Write out the records verbatim, starting at the line containing "You are a GUI" and ending at the line containing "Action: [x=22, y=65]", both included.
::::::::::
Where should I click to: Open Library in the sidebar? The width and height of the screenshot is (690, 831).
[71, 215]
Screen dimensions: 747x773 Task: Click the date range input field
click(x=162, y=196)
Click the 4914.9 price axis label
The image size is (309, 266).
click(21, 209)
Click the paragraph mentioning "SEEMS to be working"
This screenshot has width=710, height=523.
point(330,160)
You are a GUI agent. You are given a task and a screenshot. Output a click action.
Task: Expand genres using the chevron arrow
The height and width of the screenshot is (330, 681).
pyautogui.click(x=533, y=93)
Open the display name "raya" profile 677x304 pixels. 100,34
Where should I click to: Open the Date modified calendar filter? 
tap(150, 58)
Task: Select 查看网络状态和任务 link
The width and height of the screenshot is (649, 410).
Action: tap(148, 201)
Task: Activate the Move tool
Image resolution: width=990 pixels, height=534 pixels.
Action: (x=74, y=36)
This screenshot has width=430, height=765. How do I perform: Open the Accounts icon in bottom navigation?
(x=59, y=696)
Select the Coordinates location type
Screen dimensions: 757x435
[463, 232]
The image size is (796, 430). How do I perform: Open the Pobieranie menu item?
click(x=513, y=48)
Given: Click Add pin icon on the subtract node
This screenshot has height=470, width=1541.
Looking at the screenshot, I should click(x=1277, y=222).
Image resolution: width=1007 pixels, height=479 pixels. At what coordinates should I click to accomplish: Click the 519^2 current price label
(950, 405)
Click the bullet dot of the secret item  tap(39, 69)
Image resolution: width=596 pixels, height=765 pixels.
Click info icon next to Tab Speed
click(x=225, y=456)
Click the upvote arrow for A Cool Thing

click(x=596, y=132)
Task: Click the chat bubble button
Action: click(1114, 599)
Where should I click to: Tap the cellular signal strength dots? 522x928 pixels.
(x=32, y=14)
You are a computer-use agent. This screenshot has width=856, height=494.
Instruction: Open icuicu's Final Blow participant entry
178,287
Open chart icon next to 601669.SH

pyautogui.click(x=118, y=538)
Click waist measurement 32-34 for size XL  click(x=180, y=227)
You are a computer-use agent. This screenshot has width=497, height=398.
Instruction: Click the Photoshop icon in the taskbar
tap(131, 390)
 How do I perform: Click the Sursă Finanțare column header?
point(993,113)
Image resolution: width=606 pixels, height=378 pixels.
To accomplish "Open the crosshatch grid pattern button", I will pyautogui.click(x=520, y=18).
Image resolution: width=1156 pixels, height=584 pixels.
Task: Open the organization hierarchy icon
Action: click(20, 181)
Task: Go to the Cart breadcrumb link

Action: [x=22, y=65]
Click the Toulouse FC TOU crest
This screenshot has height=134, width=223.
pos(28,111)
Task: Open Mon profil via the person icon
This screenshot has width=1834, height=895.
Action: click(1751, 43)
::::::::::
> **Response to this exercise**
You are a GUI agent. You are given a task and a screenshot. Output a click action.
Task: Expand genres using the chevron arrow
The height and width of the screenshot is (330, 681).
pyautogui.click(x=533, y=93)
Open the display name "raya" profile 677x304 pixels. 100,34
Where should I click to: Open the Date modified calendar filter? 
tap(150, 58)
Task: Select 查看网络状态和任务 link
The width and height of the screenshot is (649, 410).
Action: tap(148, 201)
Task: Activate the Move tool
Image resolution: width=990 pixels, height=534 pixels.
Action: (x=74, y=36)
This screenshot has width=430, height=765. How do I perform: Open the Accounts icon in bottom navigation?
(x=59, y=696)
Select the Coordinates location type
Screen dimensions: 757x435
[463, 232]
The image size is (796, 430). How do I perform: Open the Pobieranie menu item?
click(x=513, y=48)
Given: Click Add pin icon on the subtract node
This screenshot has height=470, width=1541.
Looking at the screenshot, I should click(x=1277, y=222).
Image resolution: width=1007 pixels, height=479 pixels. At what coordinates should I click to accomplish: Click the 519^2 current price label
(950, 405)
Click the bullet dot of the secret item  tap(39, 69)
Image resolution: width=596 pixels, height=765 pixels.
Click info icon next to Tab Speed
click(x=225, y=456)
Click the upvote arrow for A Cool Thing

click(x=596, y=132)
Task: Click the chat bubble button
Action: click(1114, 599)
Where should I click to: Tap the cellular signal strength dots? 522x928 pixels.
(x=32, y=14)
You are a computer-use agent. This screenshot has width=856, height=494.
Instruction: Open icuicu's Final Blow participant entry
178,287
Open chart icon next to 601669.SH

pyautogui.click(x=118, y=538)
Click waist measurement 32-34 for size XL  click(x=180, y=227)
You are a computer-use agent. This screenshot has width=497, height=398.
Instruction: Click the Photoshop icon in the taskbar
tap(131, 390)
 How do I perform: Click the Sursă Finanțare column header?
point(993,113)
Image resolution: width=606 pixels, height=378 pixels.
To accomplish "Open the crosshatch grid pattern button", I will pyautogui.click(x=520, y=18).
Image resolution: width=1156 pixels, height=584 pixels.
Task: Open the organization hierarchy icon
Action: click(20, 181)
Task: Go to the Cart breadcrumb link

Action: [x=22, y=65]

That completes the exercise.